Treatment and prognosis of fetal lymphangioma

Abstract Objective To investigate the treatment and prognosis of fetal lymphangioma and factors that inform treatment selection. Study design Retrospective analysis of 79 patients with fetal lymphangioma treated at our hospital. Treatment methods included medical termination (death in-utero), expectant treatment, surgery, and interventional sclerotherapy (including ex utero intrapartum treatment, EXIT). Methods of treatment were selected according to the location and size of the lymphangioma. Results Among the 133,322 fetuses, in 130,202 pregnant women, examined at our hospital, a lymphangioma was identified in 79. The lymphangioma was confirmed by ultrasound, magnetic resonance imaging and post-natal computed tomography, as appropriate, and pathological results obtained postoperatively or on autopsy.

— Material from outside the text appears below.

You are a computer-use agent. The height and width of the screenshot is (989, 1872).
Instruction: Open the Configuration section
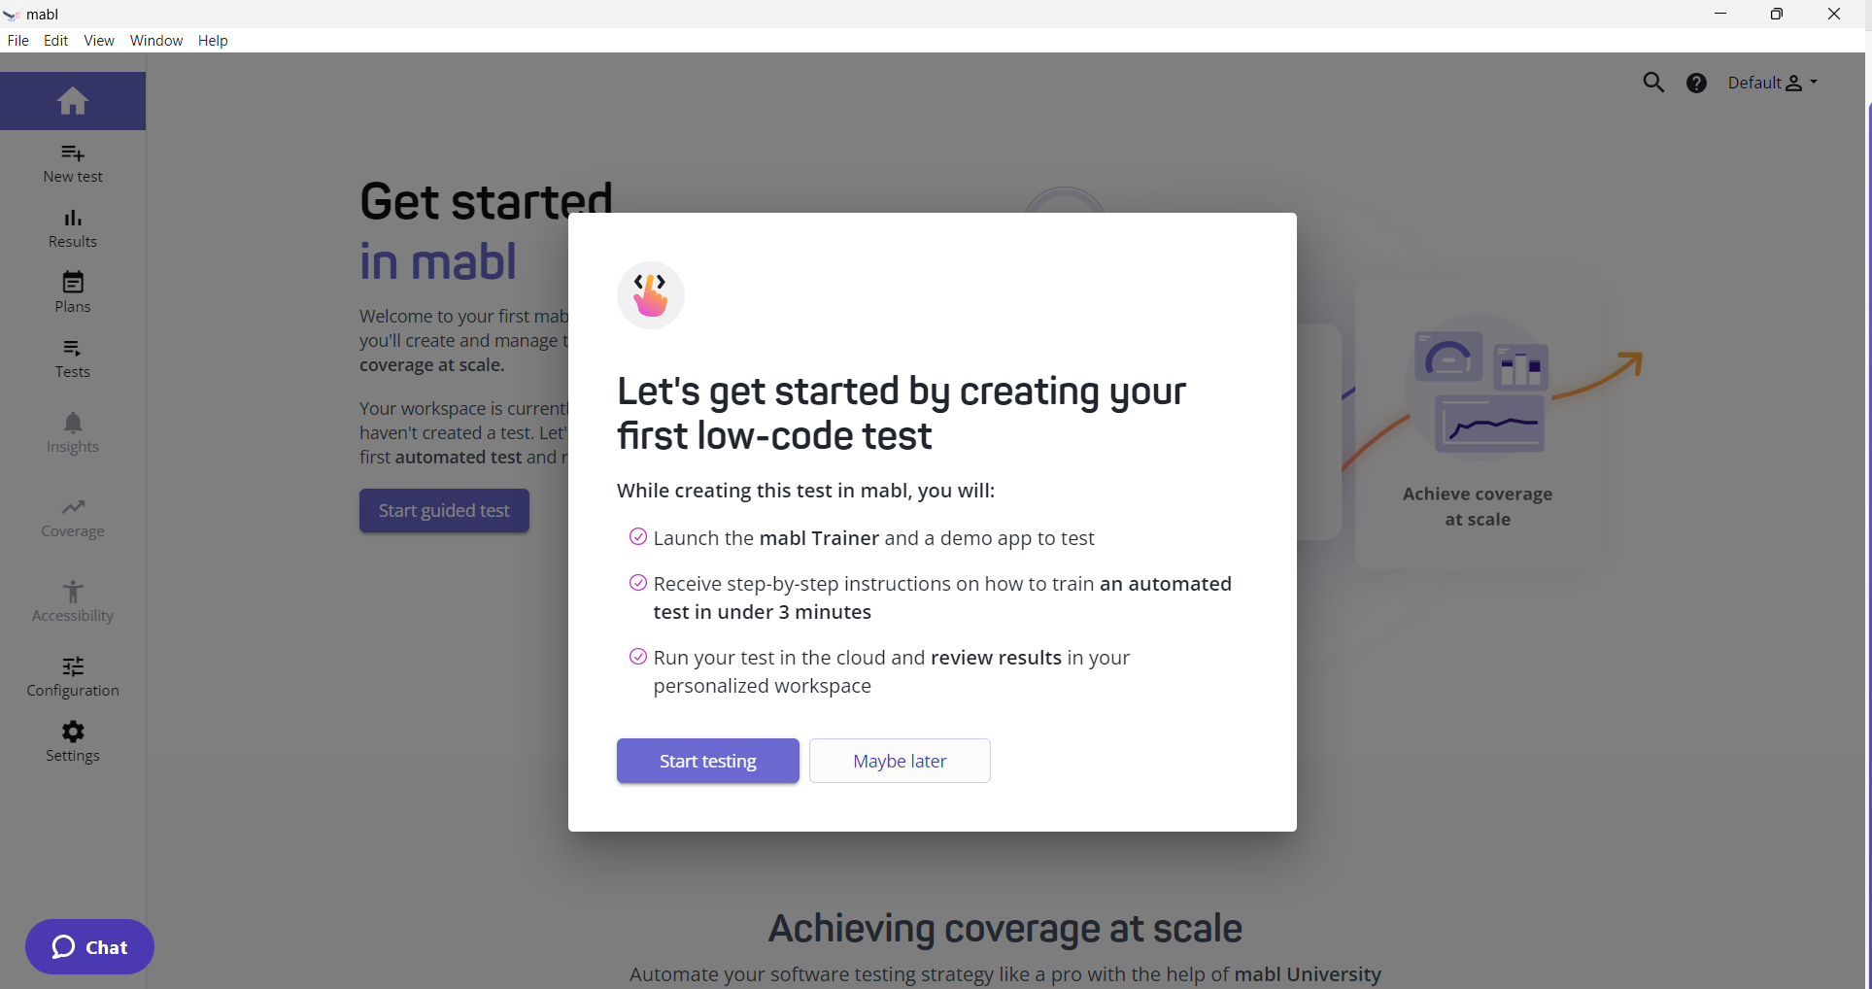(72, 675)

Septation of the mass was identified in 66 of the 79 cases (83.54%). With regard to location, the lymphangioma was located in the neck in 50 fetuses (63.29%). Interventional sclerotherapy, using bleomycin, was performed in 22 neonates, of which 3 underwent ex utero intrapartum treatment (EXIT), due to evidence of airway or esophageal obstruction, 16 underwent expectant management and 7 surgical treatment. Medical termination of the pregnancy was performed in 32 cases, and 2 fetuses died in-utero. Of the 16 cases of expectant treatment, the lesions retrogressed during the intra-uterine period in 7 cases, before the post-natal age of 6 months in 4 neonates, and before the age of 2 years in 3 neonates, with no change in the size of the lymphangioma identified in 2 cases. Of the 7 neonates who were treated surgically, relapse occurred in 1 case, which required re-operation. Conclusions Several treatment options for lymphangioma are available, with treatment selection being based on the location and size of the lymphangioma.